(Exercise) As the answer, give every line of the records that includes the word "computer".

(Exercise data)
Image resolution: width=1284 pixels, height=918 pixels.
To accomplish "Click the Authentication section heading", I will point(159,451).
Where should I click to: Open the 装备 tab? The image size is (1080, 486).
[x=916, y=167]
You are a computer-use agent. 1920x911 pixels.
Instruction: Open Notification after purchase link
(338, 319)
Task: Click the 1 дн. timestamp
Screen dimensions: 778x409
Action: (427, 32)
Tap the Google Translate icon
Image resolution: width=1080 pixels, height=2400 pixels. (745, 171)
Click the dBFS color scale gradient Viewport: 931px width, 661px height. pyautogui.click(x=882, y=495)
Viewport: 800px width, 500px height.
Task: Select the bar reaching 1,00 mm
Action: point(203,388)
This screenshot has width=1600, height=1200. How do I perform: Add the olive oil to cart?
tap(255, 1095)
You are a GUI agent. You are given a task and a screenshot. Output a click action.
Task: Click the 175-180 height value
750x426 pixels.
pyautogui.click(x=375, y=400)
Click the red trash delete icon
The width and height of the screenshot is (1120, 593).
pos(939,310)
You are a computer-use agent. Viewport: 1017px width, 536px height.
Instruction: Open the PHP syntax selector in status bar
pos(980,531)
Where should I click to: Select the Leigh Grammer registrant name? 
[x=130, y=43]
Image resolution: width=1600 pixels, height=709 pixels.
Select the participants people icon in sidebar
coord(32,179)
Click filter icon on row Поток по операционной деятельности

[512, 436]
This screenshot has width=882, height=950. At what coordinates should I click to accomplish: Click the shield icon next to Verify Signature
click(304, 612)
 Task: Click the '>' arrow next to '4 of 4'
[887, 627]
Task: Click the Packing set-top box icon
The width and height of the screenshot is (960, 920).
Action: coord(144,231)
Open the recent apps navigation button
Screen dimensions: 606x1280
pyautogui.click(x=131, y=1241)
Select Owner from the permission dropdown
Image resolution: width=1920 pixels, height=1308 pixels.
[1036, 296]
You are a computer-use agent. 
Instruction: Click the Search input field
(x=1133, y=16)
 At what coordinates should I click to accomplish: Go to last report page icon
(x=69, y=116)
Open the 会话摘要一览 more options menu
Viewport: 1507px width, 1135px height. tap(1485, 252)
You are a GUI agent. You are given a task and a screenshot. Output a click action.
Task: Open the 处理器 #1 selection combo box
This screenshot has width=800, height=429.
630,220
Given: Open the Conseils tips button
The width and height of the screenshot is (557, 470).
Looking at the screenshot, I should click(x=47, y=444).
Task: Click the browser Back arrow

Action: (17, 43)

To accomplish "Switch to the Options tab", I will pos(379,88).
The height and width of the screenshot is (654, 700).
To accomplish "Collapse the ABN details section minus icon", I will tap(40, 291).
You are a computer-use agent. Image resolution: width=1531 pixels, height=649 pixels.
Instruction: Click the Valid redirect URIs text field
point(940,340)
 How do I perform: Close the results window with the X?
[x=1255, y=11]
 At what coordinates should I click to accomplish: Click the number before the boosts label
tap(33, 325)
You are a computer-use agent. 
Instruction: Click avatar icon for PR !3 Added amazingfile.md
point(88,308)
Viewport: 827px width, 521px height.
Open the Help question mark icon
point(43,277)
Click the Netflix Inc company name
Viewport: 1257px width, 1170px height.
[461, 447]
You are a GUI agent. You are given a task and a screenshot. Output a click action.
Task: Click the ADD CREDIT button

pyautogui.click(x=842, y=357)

(Result of the task)
You are a computer-use agent. 1920x911 pixels.
You are a computer-use agent. Viewport: 1017px width, 536px height.
You are a computer-use agent. 
You are a computer-use agent. Image resolution: width=1531 pixels, height=649 pixels.
You are a computer-use agent. 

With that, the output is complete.